Again Van Buren's flirtation with radical interests is portrayed as his downfall. As in "The Modern Colossus" (no. 1848-56) antislavery activist Abby Folsom (here "Abby Fulsome") is prominently featured. Here she witnesses Van Buren's flight from various foes, each depicted as an animal.
In pursuit of Van Buren are Zachary Taylor (as an alligator), and senators Thomas Hart Benton (a bull), John C. Calhoun (a lion), and Daniel Webster (an elephant). Taylor vows, "I'll swallow him directly," while Webster says, "Let me put my foot on him." A crane "Poke," actually incumbent Democratic President James K. Polk, swoops toward the fleeing fox from the sky.

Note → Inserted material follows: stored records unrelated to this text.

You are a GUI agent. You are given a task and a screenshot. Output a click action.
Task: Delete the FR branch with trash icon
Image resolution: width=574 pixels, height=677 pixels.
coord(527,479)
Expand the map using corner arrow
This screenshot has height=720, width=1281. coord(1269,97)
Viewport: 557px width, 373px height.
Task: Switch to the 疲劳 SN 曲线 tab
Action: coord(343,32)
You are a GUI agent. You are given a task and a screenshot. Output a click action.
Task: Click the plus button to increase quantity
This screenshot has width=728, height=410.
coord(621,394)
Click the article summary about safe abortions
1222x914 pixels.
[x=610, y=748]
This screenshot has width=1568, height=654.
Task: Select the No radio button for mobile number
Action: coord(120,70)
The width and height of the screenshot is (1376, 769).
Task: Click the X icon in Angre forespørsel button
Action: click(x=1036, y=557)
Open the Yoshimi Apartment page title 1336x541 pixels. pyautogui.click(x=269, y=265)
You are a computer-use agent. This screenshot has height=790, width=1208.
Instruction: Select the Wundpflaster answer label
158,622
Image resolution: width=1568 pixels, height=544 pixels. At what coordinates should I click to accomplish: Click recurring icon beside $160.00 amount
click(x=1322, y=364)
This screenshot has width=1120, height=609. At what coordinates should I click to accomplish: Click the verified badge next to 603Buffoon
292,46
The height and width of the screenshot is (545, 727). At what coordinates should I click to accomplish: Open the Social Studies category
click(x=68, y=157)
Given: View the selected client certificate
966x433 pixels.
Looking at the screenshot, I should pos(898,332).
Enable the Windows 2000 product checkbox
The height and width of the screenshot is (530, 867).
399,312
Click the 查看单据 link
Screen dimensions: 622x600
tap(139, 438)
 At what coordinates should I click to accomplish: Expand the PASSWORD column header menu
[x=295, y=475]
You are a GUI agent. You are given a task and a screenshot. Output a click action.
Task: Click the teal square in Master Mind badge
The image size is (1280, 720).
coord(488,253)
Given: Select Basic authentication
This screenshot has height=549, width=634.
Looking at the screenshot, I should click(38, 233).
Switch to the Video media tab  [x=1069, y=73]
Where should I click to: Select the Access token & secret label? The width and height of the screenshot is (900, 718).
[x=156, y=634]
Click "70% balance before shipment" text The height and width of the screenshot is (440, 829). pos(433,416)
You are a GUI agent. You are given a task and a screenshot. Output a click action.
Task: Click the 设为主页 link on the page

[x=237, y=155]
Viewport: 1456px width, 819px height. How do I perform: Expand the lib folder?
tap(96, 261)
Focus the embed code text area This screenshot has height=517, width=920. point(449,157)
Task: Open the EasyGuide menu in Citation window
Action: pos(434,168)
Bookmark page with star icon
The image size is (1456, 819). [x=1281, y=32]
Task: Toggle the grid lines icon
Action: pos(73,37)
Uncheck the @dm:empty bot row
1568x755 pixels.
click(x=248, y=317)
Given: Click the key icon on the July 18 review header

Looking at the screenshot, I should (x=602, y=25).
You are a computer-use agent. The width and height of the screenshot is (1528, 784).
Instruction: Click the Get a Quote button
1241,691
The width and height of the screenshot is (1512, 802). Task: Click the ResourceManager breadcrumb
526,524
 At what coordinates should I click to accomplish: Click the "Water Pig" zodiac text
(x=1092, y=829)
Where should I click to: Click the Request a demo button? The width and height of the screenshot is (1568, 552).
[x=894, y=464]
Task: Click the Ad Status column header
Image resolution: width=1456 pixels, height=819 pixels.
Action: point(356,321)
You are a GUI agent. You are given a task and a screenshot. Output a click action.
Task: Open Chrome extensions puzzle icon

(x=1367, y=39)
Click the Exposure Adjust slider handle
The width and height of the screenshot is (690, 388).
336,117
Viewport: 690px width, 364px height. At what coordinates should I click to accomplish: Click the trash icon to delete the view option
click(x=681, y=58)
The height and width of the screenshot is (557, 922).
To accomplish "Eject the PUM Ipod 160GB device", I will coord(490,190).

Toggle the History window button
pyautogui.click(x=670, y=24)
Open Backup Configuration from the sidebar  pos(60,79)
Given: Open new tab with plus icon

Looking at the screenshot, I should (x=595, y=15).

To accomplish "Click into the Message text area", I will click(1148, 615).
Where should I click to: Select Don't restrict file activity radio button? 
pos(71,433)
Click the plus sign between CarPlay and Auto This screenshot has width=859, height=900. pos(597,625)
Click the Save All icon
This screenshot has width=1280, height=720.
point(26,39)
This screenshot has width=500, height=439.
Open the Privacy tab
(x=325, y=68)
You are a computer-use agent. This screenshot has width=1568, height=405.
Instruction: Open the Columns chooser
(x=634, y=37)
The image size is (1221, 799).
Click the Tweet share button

On the left stand editor Horace Greeley, Folsom, and longtime Van Buren ally Benjamin F. Butler. Greeley tells the fox to "Run under my white coat Matty. It will not be the first time that it has covered a fox. But, cheer up, for there is still balm in Gilead. You shall be the candidate of the Fourierites [i.e., members of the reform movement championed by Greeley]."
Folsom laments, "Now that he has doubled on his track & come over to us, what a pity that we can't save him!"
Butler exclaims, "Alas! Alas! is this the end of my devotedness, my martyrdom, & above all, my state preaching?"
Van Buren replies, "It's no use friends, my cake is all dough, as my face used to be. Why did you drag me out of my hole to be tormented thus." "Doughface" was a name given northern friends of slave interests, which Van Buren was perceived to have been during his administration.